> Nuclear is outrageously expensive, though. And new reactor designs don't seem to be making much progress on that.
Nuclear plants are expensive the way GE and Bechtel build them not inherently so. At some point I got to look at the Diablo Canyon cost-to-build breakdown and about 2/3ds of the cost were litigation, licensing, and specialized site and construction prep. Finding people who could do the kinds of welds they needed, build structures in the right way, inspect, inspect, inspect, and litigate dozens of lawsuits asserting on form of harm or another. It was pretty amazing.

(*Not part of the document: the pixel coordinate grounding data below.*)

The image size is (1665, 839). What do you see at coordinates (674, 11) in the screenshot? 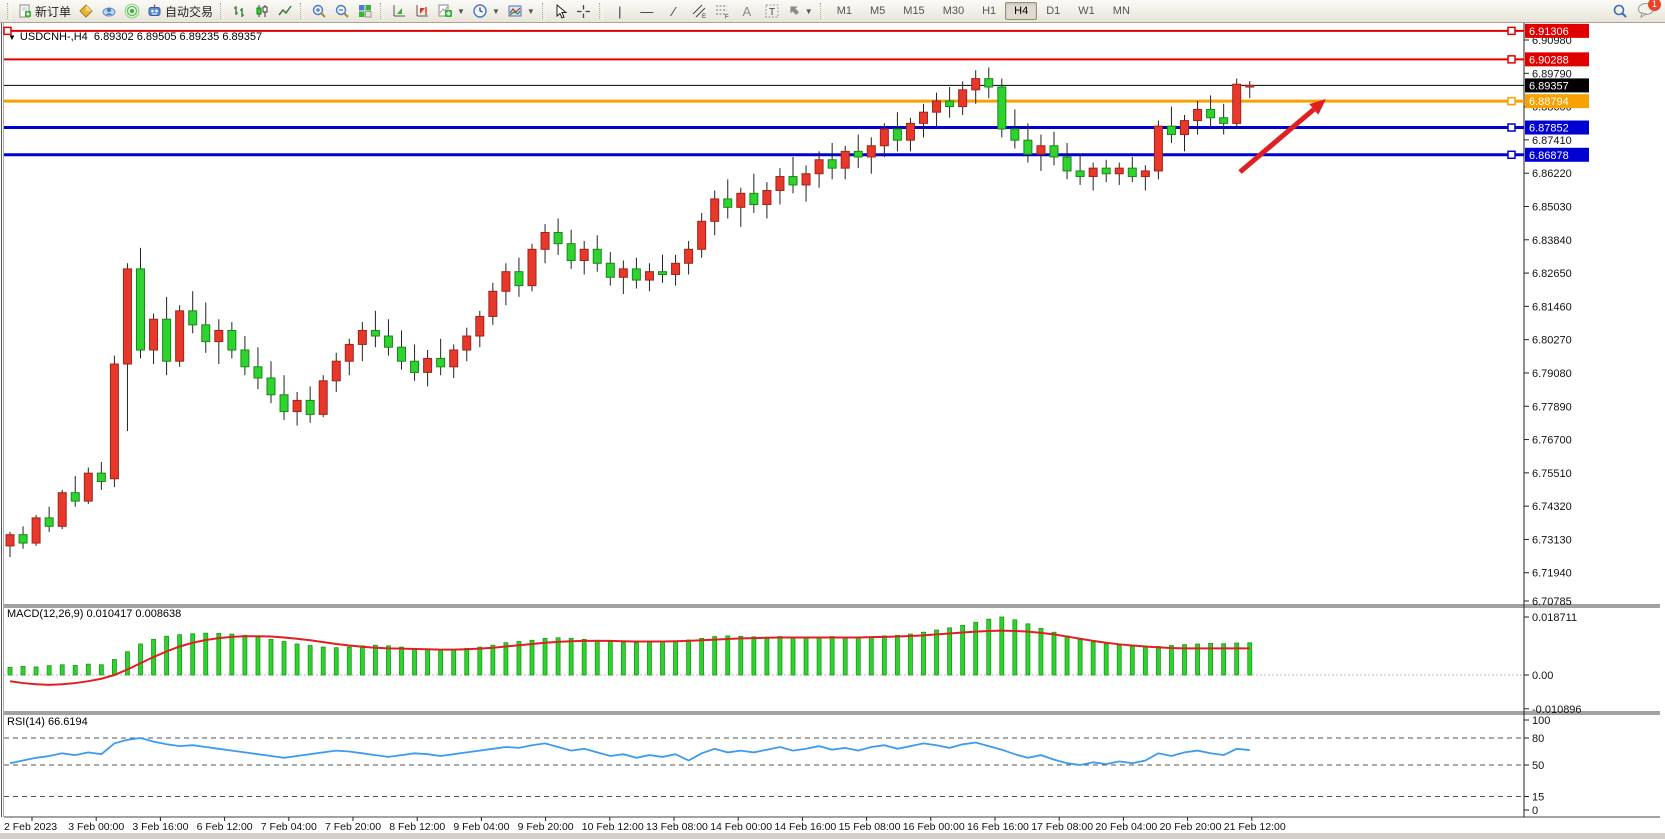
I see `trendline-tool-button: ∕` at bounding box center [674, 11].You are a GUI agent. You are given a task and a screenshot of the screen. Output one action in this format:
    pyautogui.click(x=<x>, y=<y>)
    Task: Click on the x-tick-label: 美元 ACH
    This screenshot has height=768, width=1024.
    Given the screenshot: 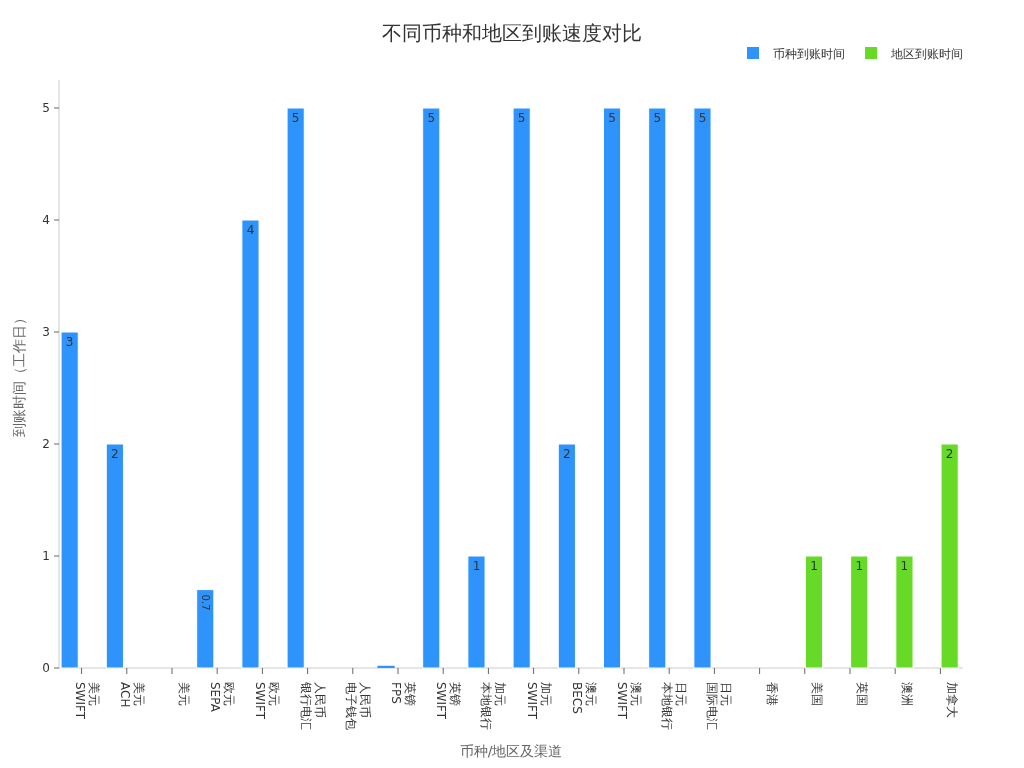 What is the action you would take?
    pyautogui.click(x=132, y=695)
    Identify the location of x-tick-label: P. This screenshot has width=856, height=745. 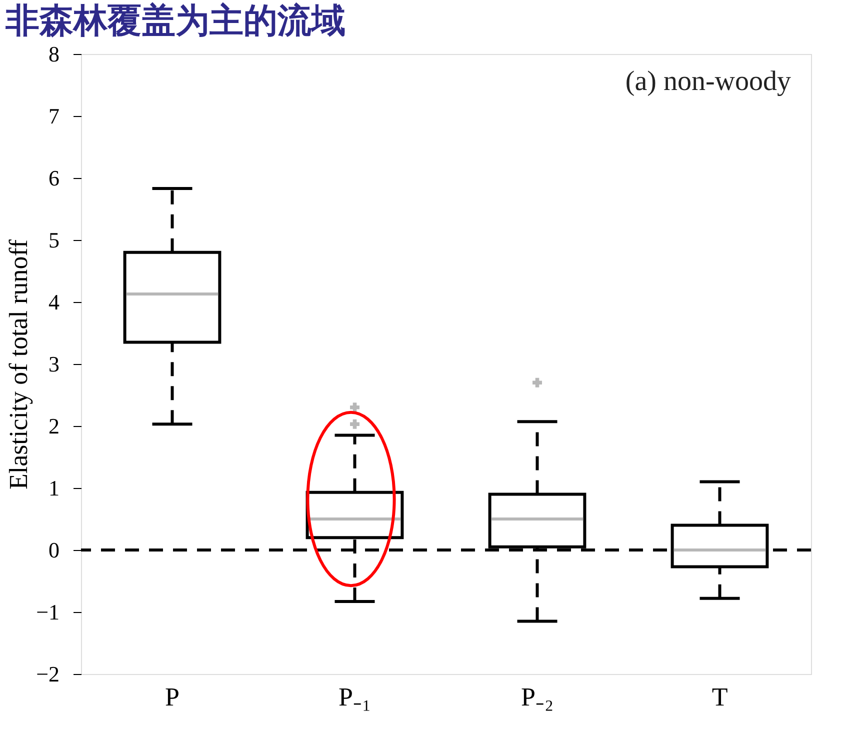
(172, 697).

This particular company can build the reactor in their factory. All their specialists are in one place, you can have permanent inspection equipment with costs amortized over all the reactors you build, and the safety systems this reactor design purports to have means no additional site prep (no backup generators, no double containment vessels, no borosilicon sandpits under the reactor to slag into glass while "catching" a meltdown.

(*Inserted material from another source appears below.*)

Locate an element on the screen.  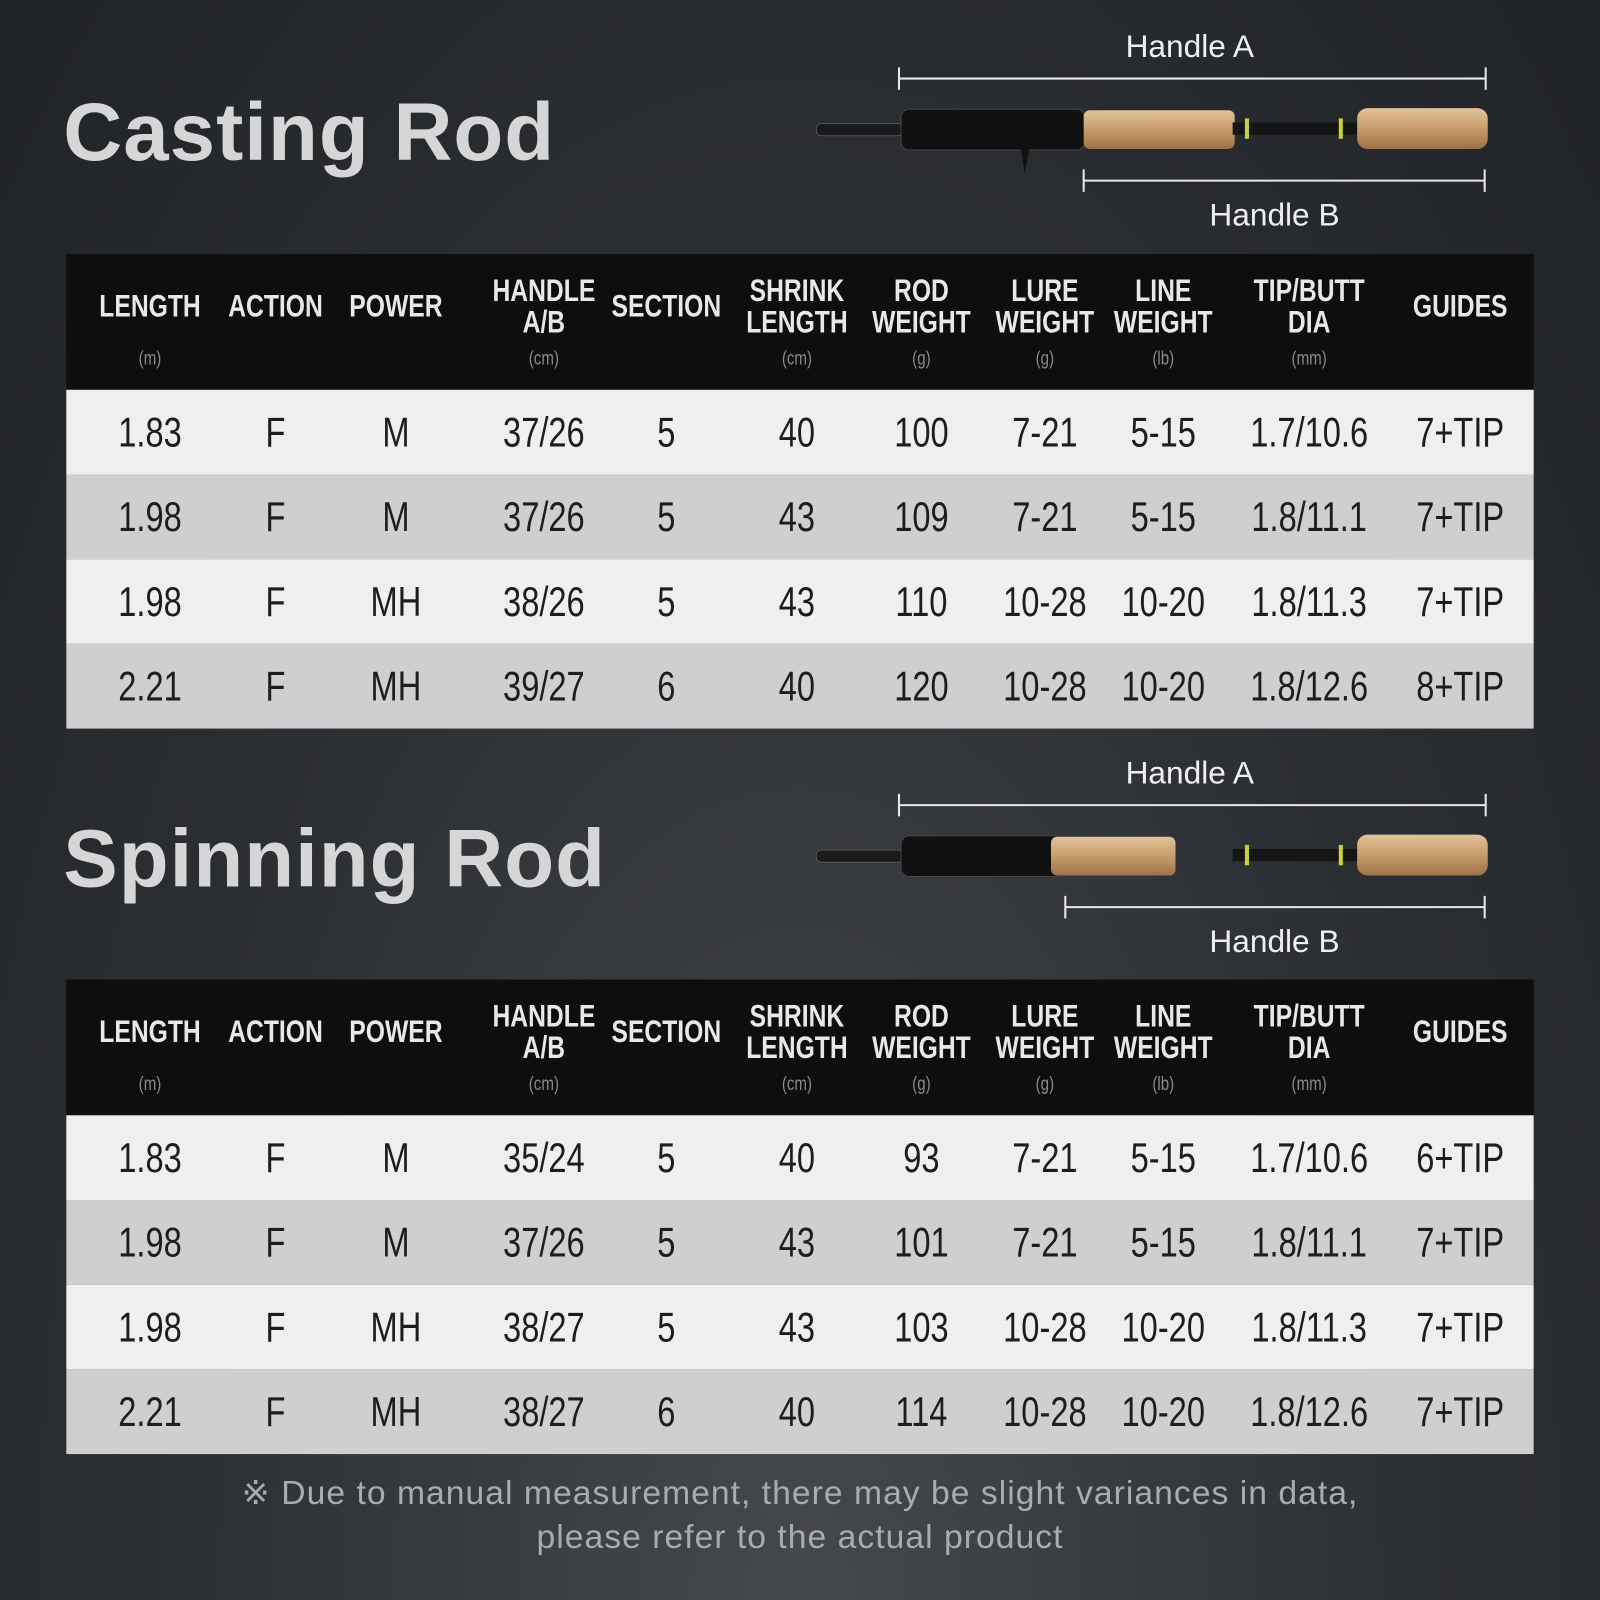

If I were to guess, while the pitch is all about safety, this design screams that it is all about cost. When you factor in that the design in modular, so making a 100MW power station with 20 of these gets advantages of scale that multiplies the cost advantage.
When I read this I see those cost savings and recognize this could be both cheaper than renewables and way more reliable. A solid base load solution to kill the last of the coal plants.